**EXERCISE OBJECTIVE**. Transcribe everything in the Week 3 cloud analytics notes from "Early discussions of" down to "during week 6.".

**EXCERPTED TEXT**.
--- start ---
# Week 3- Cloud Based Analysis Technologies and External Data Sources

**Objectives**: Today we are going to explore the category of cloud-based analytics tools and extend our Python workflow to work with one example of such tools. Specifically, we will cover the following:
  
* The Larger Ecosystem of Big Data Technologies
* PaaS Analytics Tools
* Google BigQuery
* pandas and BigQuery
* More dataframe operations

## The Larger Ecosystem of Big Data Technologies

**Analytics PaaS Products**

While Python on its own is an important tool of data science, the nature of "big data" requires a multi-technology approach in most cases. 

Early discussions of the technology of "big data" typically revolved around Hadoop and MapReduce given they were some of the first tools that could handle Internet-scale data sources. These technologies had the ability to scale horizontally (increasing capacity by adding more computing devices or nodes) compared to traditional approaches that required vertical scaling (increasing capacity by adding processing power to a single computer or cluster). Horizontal scaling meant firms like Google and Yahoo! could use low-cost, commodity hardware to build out systems that could handle massive amounts of data via parallel processing. Not only were such systems more cost effective than the traditional super-computing approaches, but they could support much, much higher scale. We will discuss Map Reduce in more detail during week 6.

More recently, a whole variety of different technologies have emerged both in response to not only the larger scale, but also the increased focus on "analytics 3.0" applications. This week we will explore the general category of cloud-based analytics technologies that usually fall into the Platform as a Service (PaaS) category. These cloud offerings enable firms to outsource the management of various "big data" functions to technology firms both large and small. [Amazon (Amazon Web Services](https://aws.amazon.com/big-data/), [Google (Cloud Platform)](https://cloud.google.com/solutions/bigdata/), and [Microsoft (Azure)](https://azure.microsoft.com/en-us/blog/topics/big-data/) all have extensive PaaS "big data" offerings. More specialist providers like [HortonWorks](http://hortonworks.com/) and [Databricks](https://databricks.com/) are even hoping to make the entire process of data science accessible to their customers, not just the analysis tools. Databricks, for example, describes their product as:

>Data science made easy, from ingest to production.
>We believe big data should be simple. 
>Apache Spark™ made a big step towards this goal. Databricks makes Spark easy through a cloud-based integrated workspace. (https://databricks.com/product/databricks - Nov 2015)

**Python in the PaaS Ecosystem**

While Python is a strong technology contender in desktop and server-based data science, it is also being used in these PaaS products as both an underlying technical foundation and as a common data science API. Two examples of this include Amazon's Redshift which now has [user defined functions (UDFs) that are written in Python](https://aws.amazon.com/blogs/aws/user-defined-functions-for-amazon-redshift/) and [Apache Spark which has a robust Python API](http://spark.apache.org/docs/latest/api/python/).
--- end ---
**DATA BLOCK**.
--- start ---
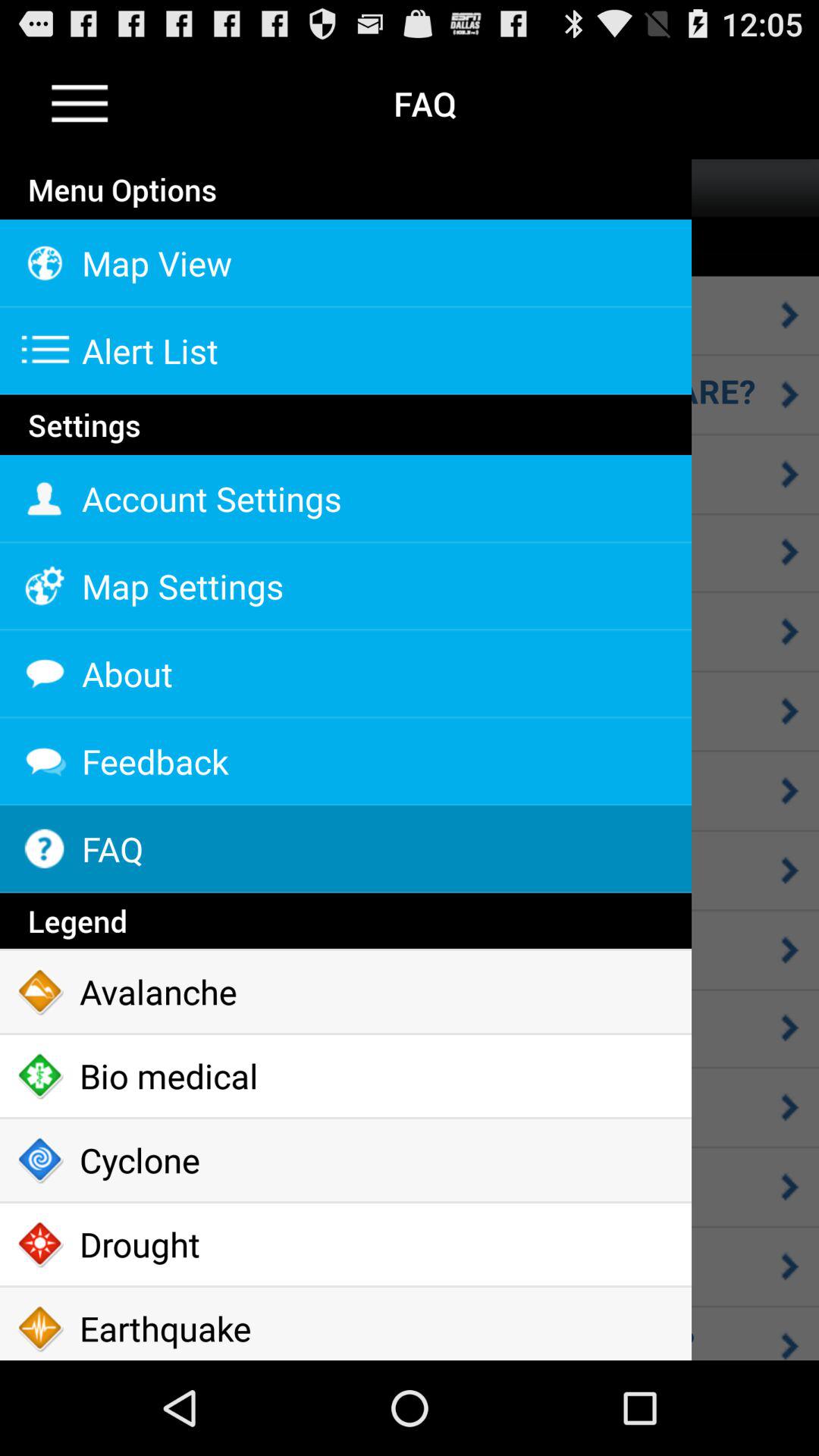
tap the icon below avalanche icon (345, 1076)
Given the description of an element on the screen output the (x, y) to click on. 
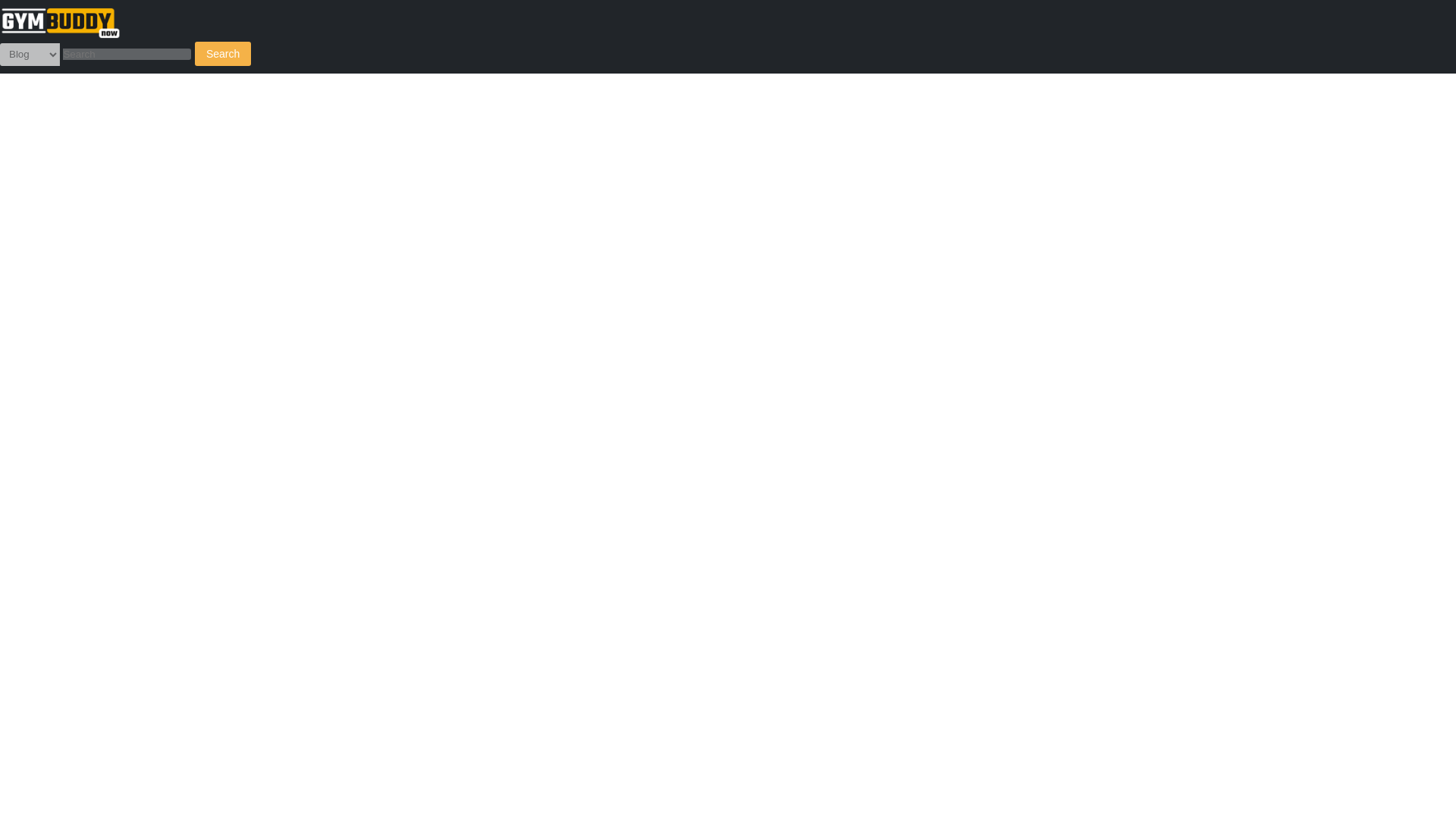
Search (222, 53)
--- end ---
**ANSWER IN FULL**.
Early discussions of the technology of "big data" typically revolved around Hadoop and MapReduce given they were some of the first tools that could handle Internet-scale data sources. These technologies had the ability to scale horizontally (increasing capacity by adding more computing devices or nodes) compared to traditional approaches that required vertical scaling (increasing capacity by adding processing power to a single computer or cluster). Horizontal scaling meant firms like Google and Yahoo! could use low-cost, commodity hardware to build out systems that could handle massive amounts of data via parallel processing. Not only were such systems more cost effective than the traditional super-computing approaches, but they could support much, much higher scale. We will discuss Map Reduce in more detail during week 6.